Copy each line that includes the string "agent" from the material into your answer.
[[ Supplied data, beginning ]]
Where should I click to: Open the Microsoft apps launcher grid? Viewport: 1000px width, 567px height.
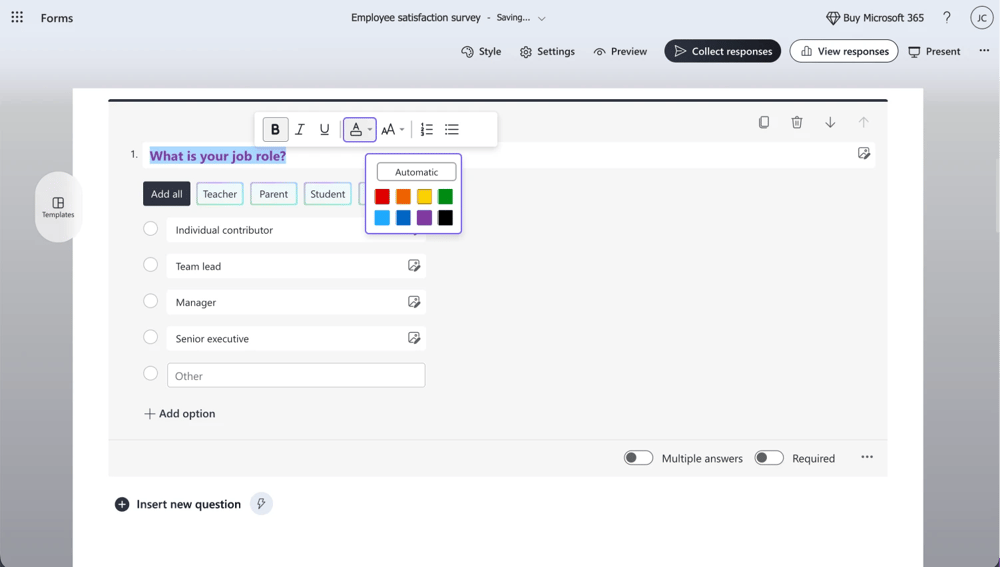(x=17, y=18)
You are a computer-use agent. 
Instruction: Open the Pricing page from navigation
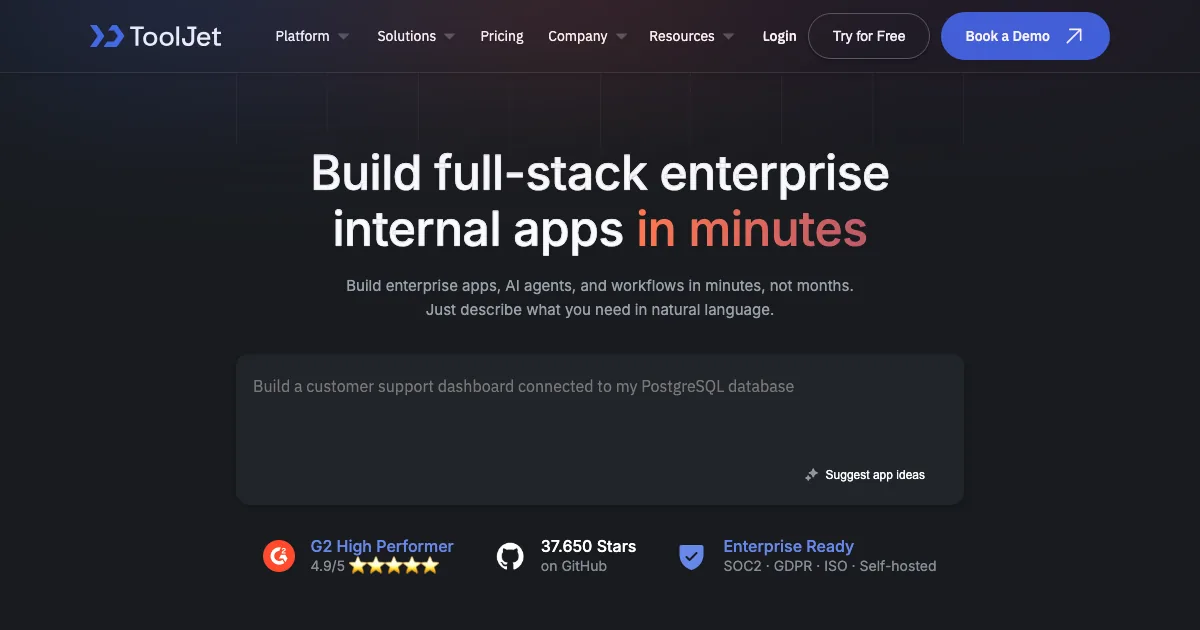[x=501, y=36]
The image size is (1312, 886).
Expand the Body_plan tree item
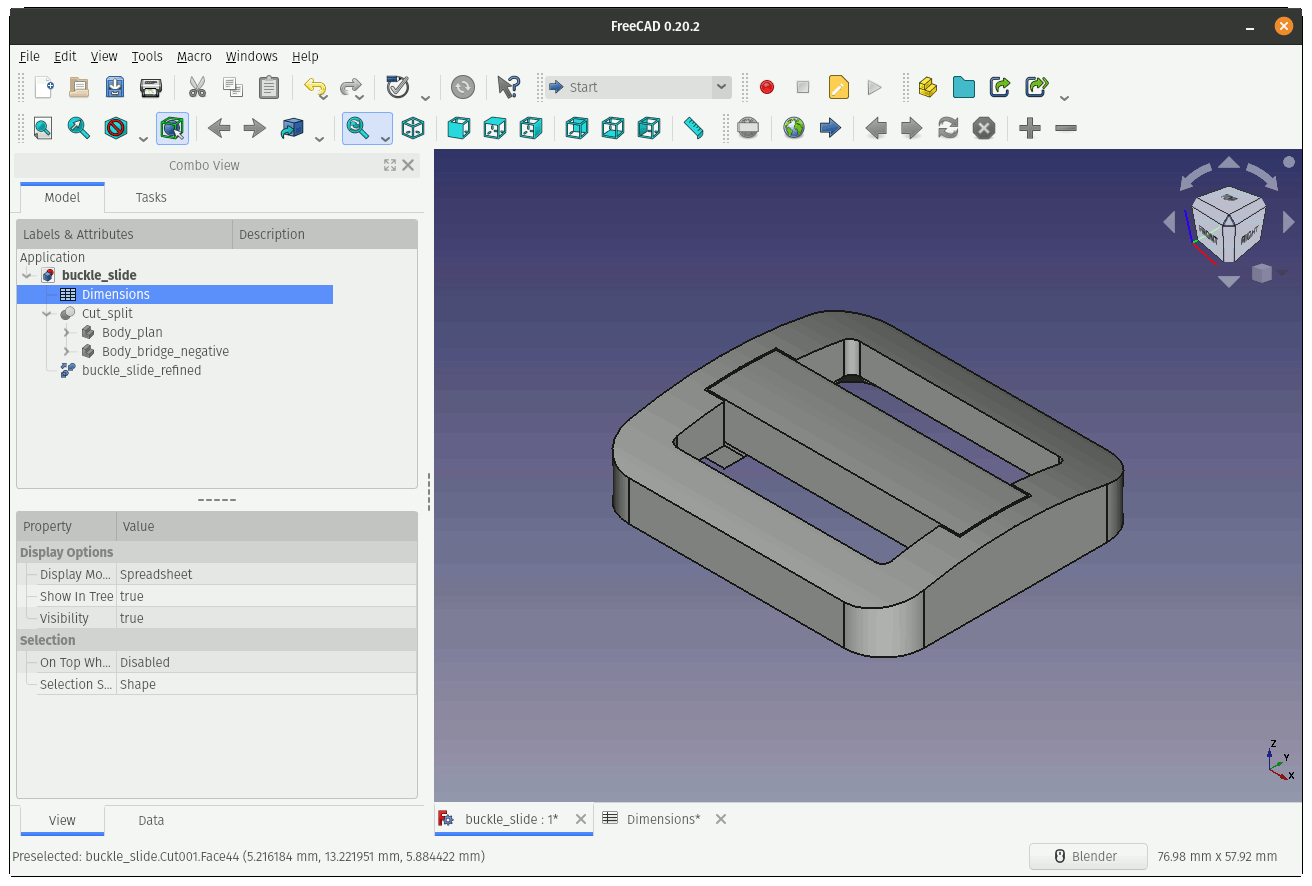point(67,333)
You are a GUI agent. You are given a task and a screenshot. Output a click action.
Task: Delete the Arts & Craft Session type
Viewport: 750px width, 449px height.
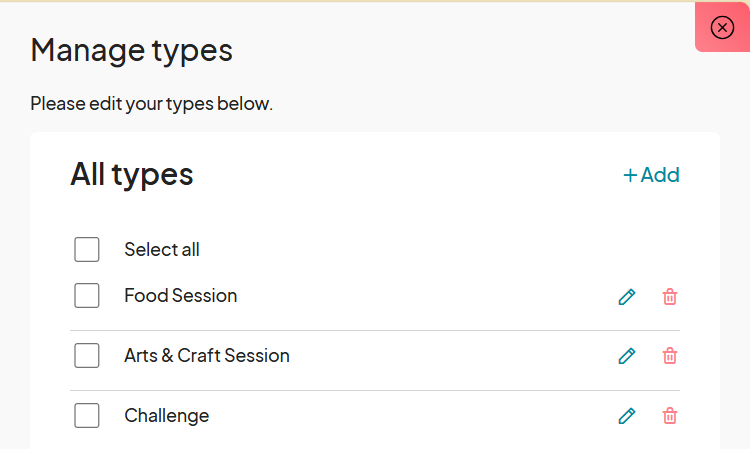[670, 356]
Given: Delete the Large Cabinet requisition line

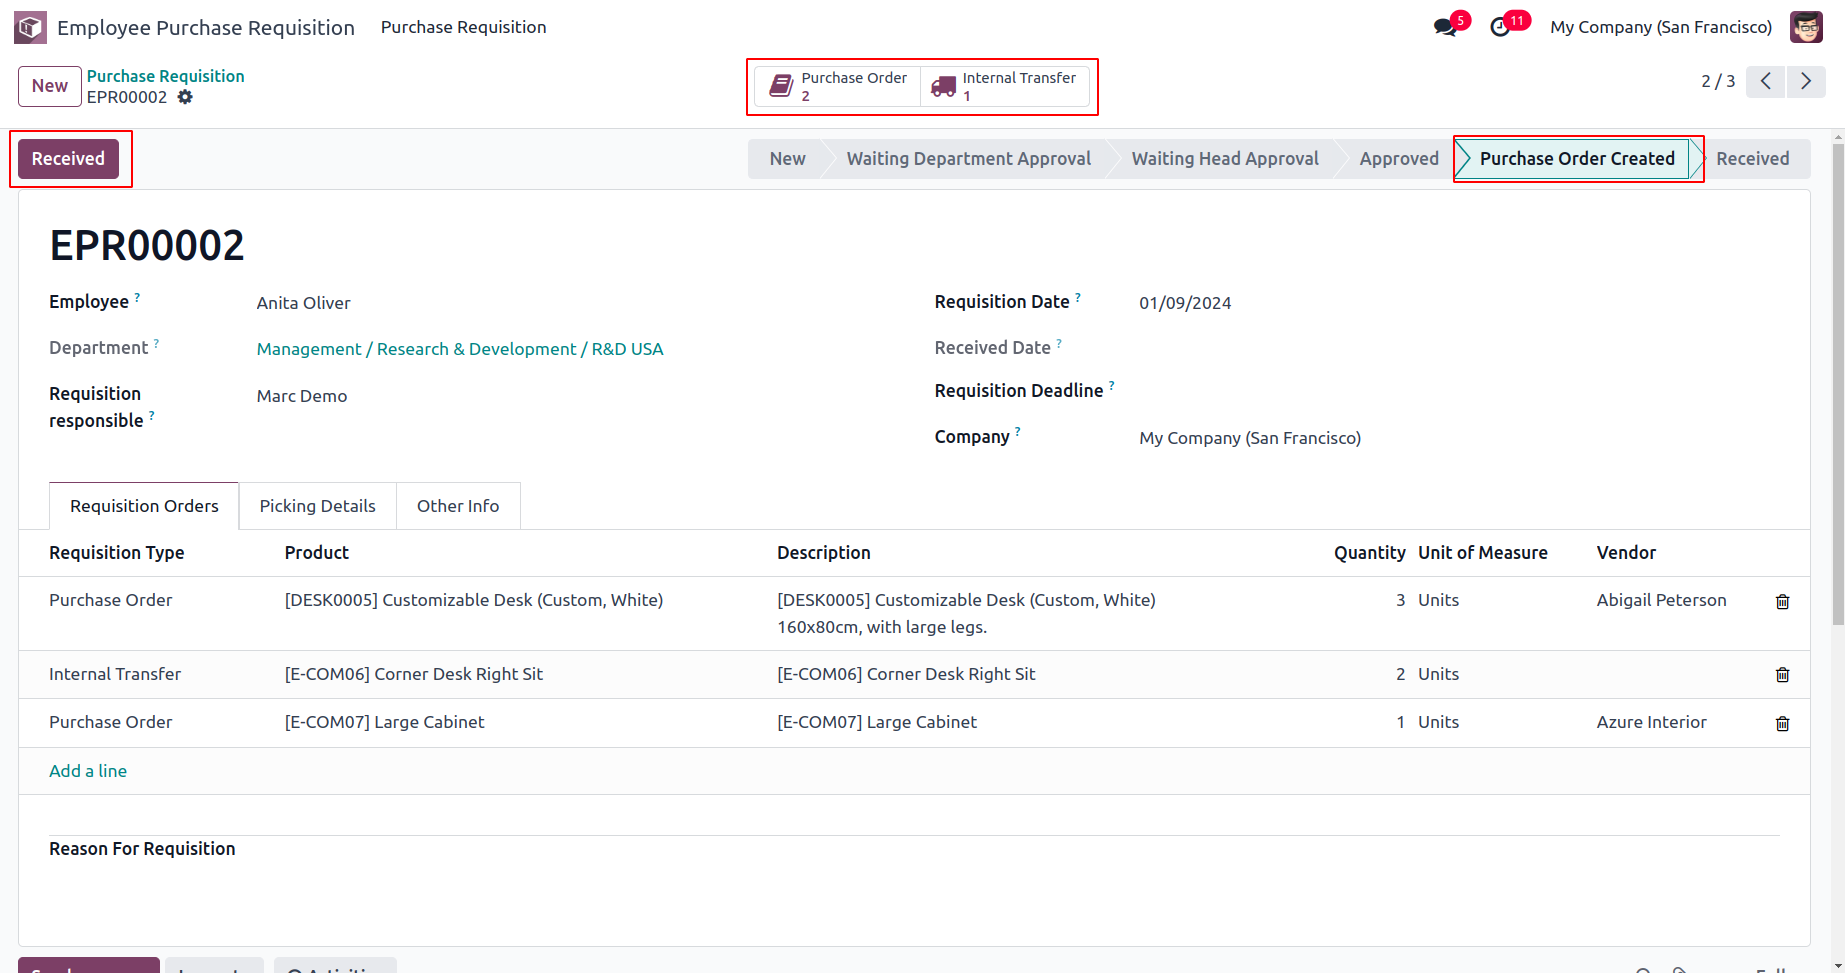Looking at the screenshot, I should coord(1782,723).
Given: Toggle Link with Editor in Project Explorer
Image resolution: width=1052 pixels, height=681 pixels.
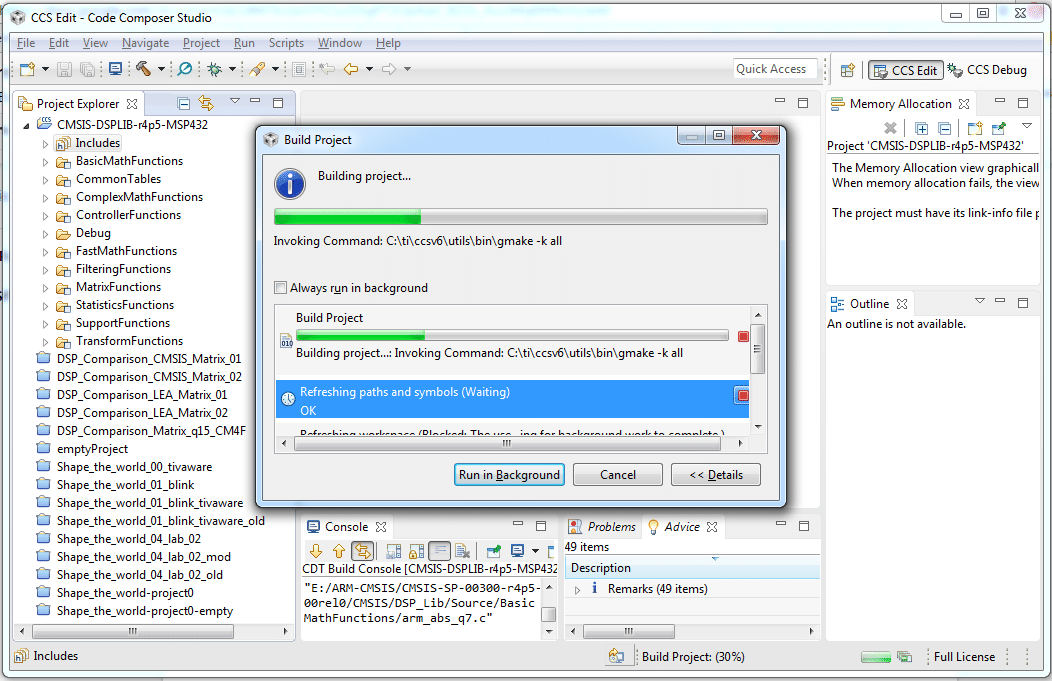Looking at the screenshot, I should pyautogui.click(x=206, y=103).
[[ Supplied data, end ]]
▶ **Response below**
You are a computer-use agent. 
You are a GUI agent. You are given a task and a screenshot. Output a click action.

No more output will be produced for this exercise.